Quand le nouveau nom du SOPK sera-t-il officiel ?

Le Lancet prévoit une période de transition de 3 ans. L'intégration dans la Classification internationale des maladies (CIM) de l'OMS et dans les dossiers médicaux électroniques se fera progressivement. La mise à jour des International Guidelines, utilisées dans 195 pays, est prévue pour 2028. En attendant, les deux noms cohabiteront dans la littérature et la pratique.

Mon diagnostic de SOPK reste-t-il valide ?

Oui. Le changement concerne uniquement la dénomination, pas les critères diagnostiques. Les critères internationaux (Rotterdam révisés en 2023) restent les mêmes : oligo-anovulation, hyperandrogénie clinique ou biochimique, ovaires polykystiques à l'échographie ou AMH élevée. Pour les adolescentes (10-19 ans), seuls les deux premiers critères sont nécessaires.

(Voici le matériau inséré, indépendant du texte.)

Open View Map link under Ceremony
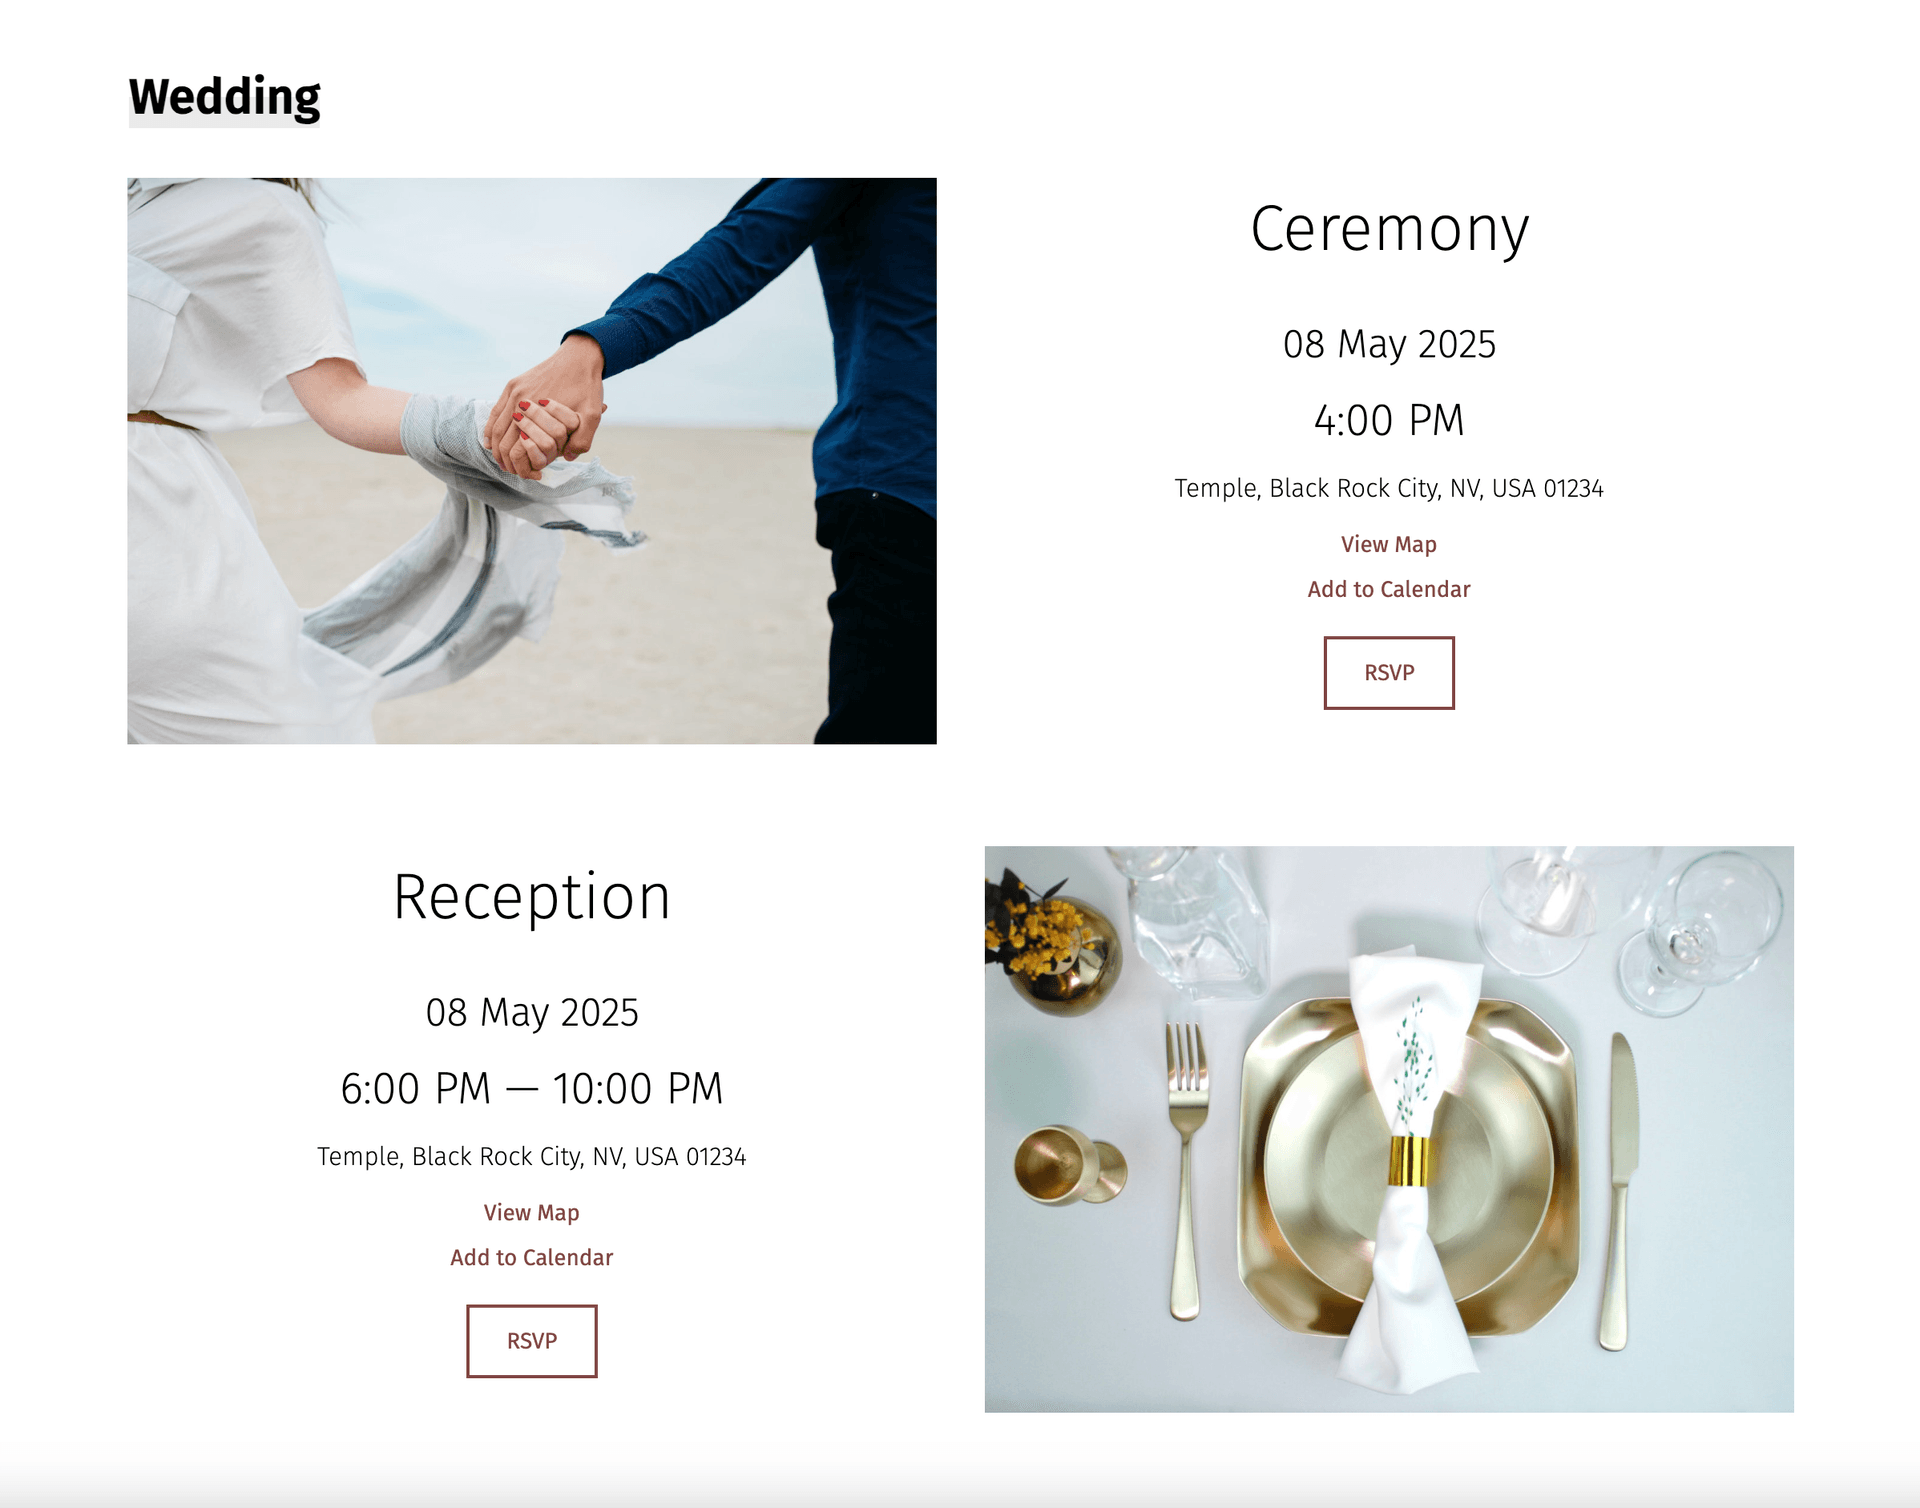The image size is (1920, 1508). click(1389, 544)
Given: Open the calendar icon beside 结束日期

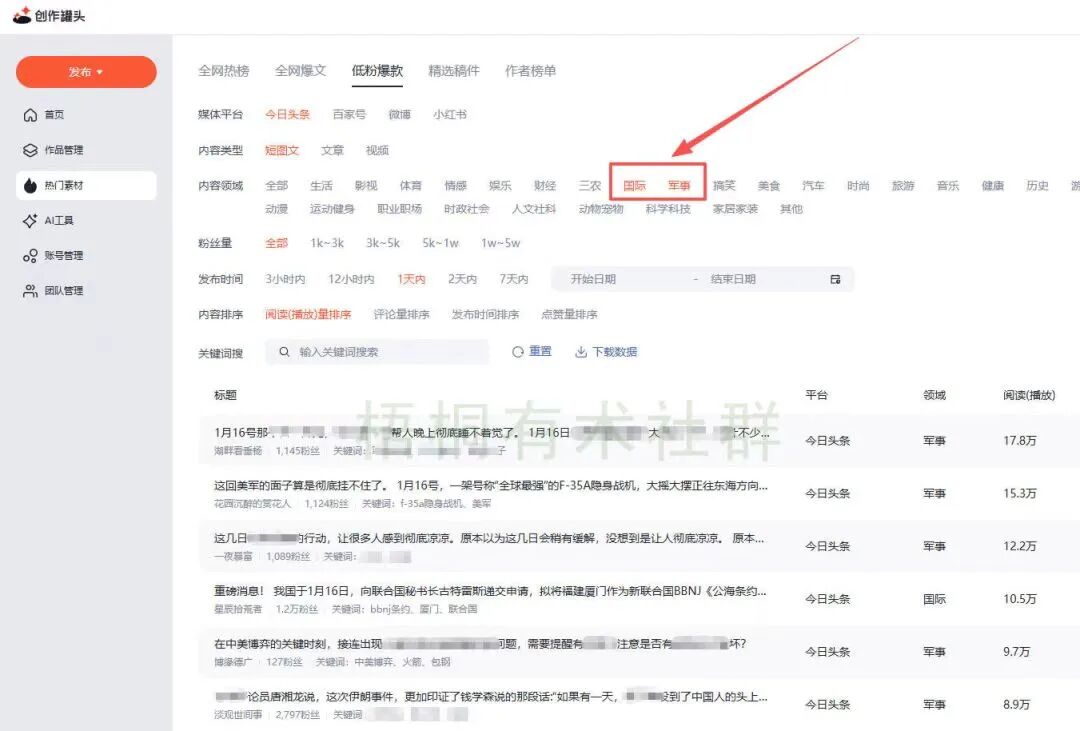Looking at the screenshot, I should point(836,279).
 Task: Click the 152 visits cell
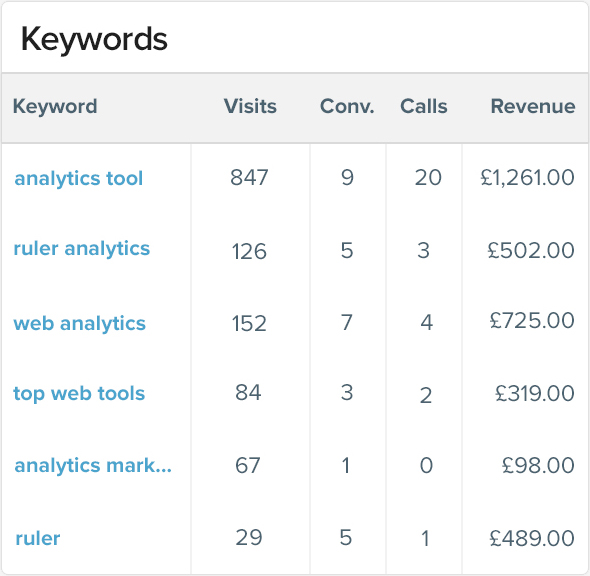click(249, 324)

Le traitement change-t-il avec le nouveau nom ?

Non. La prise en charge reste identique : gestion du poids, contraceptifs hormonaux, metformine, inducteurs d'ovulation selon les besoins. Le changement de nom vise à mieux refléter la nature multisystémique du syndrome pour, à terme, améliorer le diagnostic et la reconnaissance médicale.

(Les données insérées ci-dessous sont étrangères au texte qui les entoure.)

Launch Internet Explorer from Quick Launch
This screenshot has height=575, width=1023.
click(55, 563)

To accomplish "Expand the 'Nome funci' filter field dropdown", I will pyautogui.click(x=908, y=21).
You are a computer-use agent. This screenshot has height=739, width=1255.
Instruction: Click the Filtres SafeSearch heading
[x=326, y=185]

Pourquoi le terme polykystique était-il inexact ?

Ce que l'échographie révèle dans le SOPK n'est pas une accumulation de kystes pathologiques mais un arrêt du développement folliculaire : de petits follicules antraux qui n'achèvent pas leur maturation. Le terme polykystique a entretenu une confusion durable chez les patientes, les cliniciens et les décideurs politiques. C'est cette confusion qui a justifié, après plusieurs tentatives échouées depuis 2012, le changement actuel.

Un nom français officiel existe-t-il ?

Pas encore. Le papier du Lancet ne propose pas de traduction française officielle. La traduction directe la plus probable est syndrome polyendocrinien métabolique ovarien (SPMO), mais le terme francophone définitif devra être validé par les sociétés savantes française et belge dans les mois à venir.

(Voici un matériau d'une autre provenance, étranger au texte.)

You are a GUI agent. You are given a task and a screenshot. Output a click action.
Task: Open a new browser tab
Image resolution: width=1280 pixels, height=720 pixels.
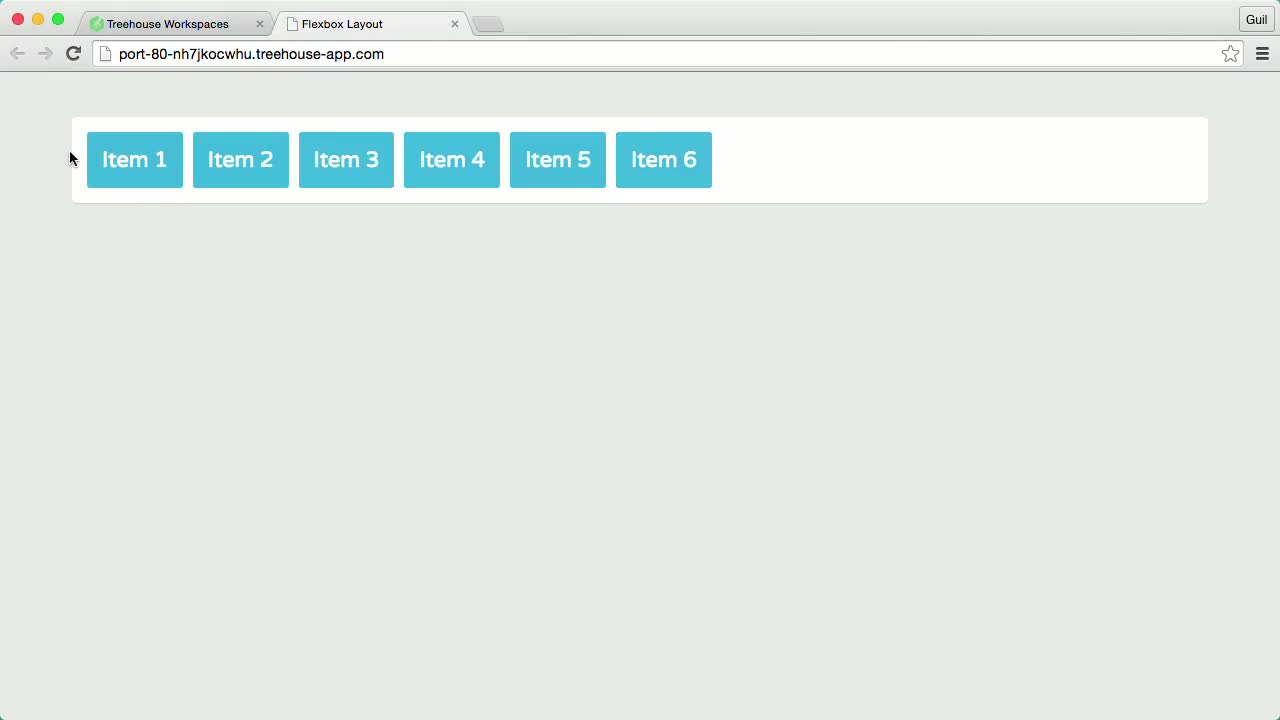(x=487, y=23)
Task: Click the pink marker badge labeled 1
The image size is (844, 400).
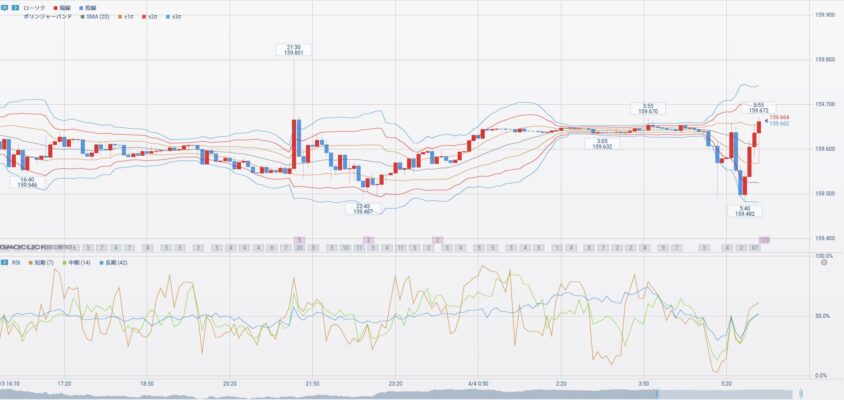Action: [x=299, y=240]
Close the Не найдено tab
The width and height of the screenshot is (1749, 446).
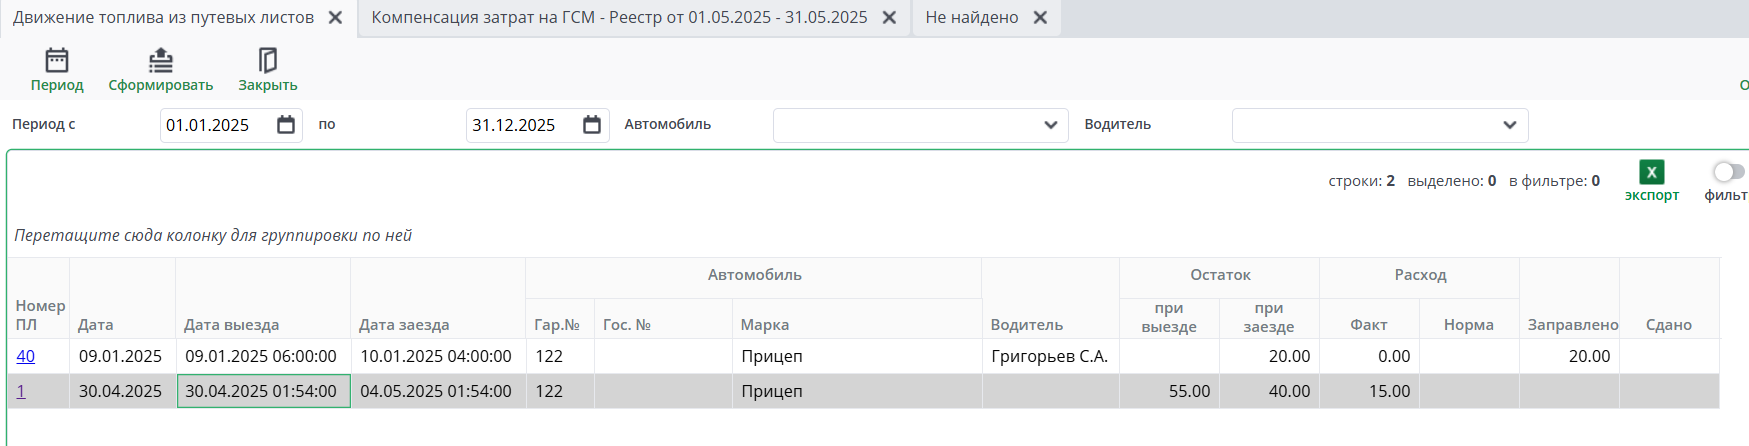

Pourquoi avoir attendu si longtemps pour ce changement ?

Plusieurs tentatives ont échoué depuis 2012 (NIH Workshop), faute d'un processus consensuel international coordonné. Le succès du processus actuel repose sur une coalition mondiale de 56 organisations, 14 360 réponses au sondage et l'engagement actif des patientes elles-mêmes, notamment via l'association britannique Verity. Sans cette gouvernance partagée, le changement aurait à nouveau achoppé.

Les hommes peuvent-ils être concernés par le PMOS ?

Le syndrome dans sa définition actuelle reste féminin. Quelques travaux explorent un éventuel phénotype masculin (frères de patientes présentant calvitie précoce, résistance à l'insuline), mais ce n'est pas un consensus diagnostique. Deux participants des ateliers ont mentionné cette piste comme raison de ne pas changer le nom, sans gagner l'appui de la majorité.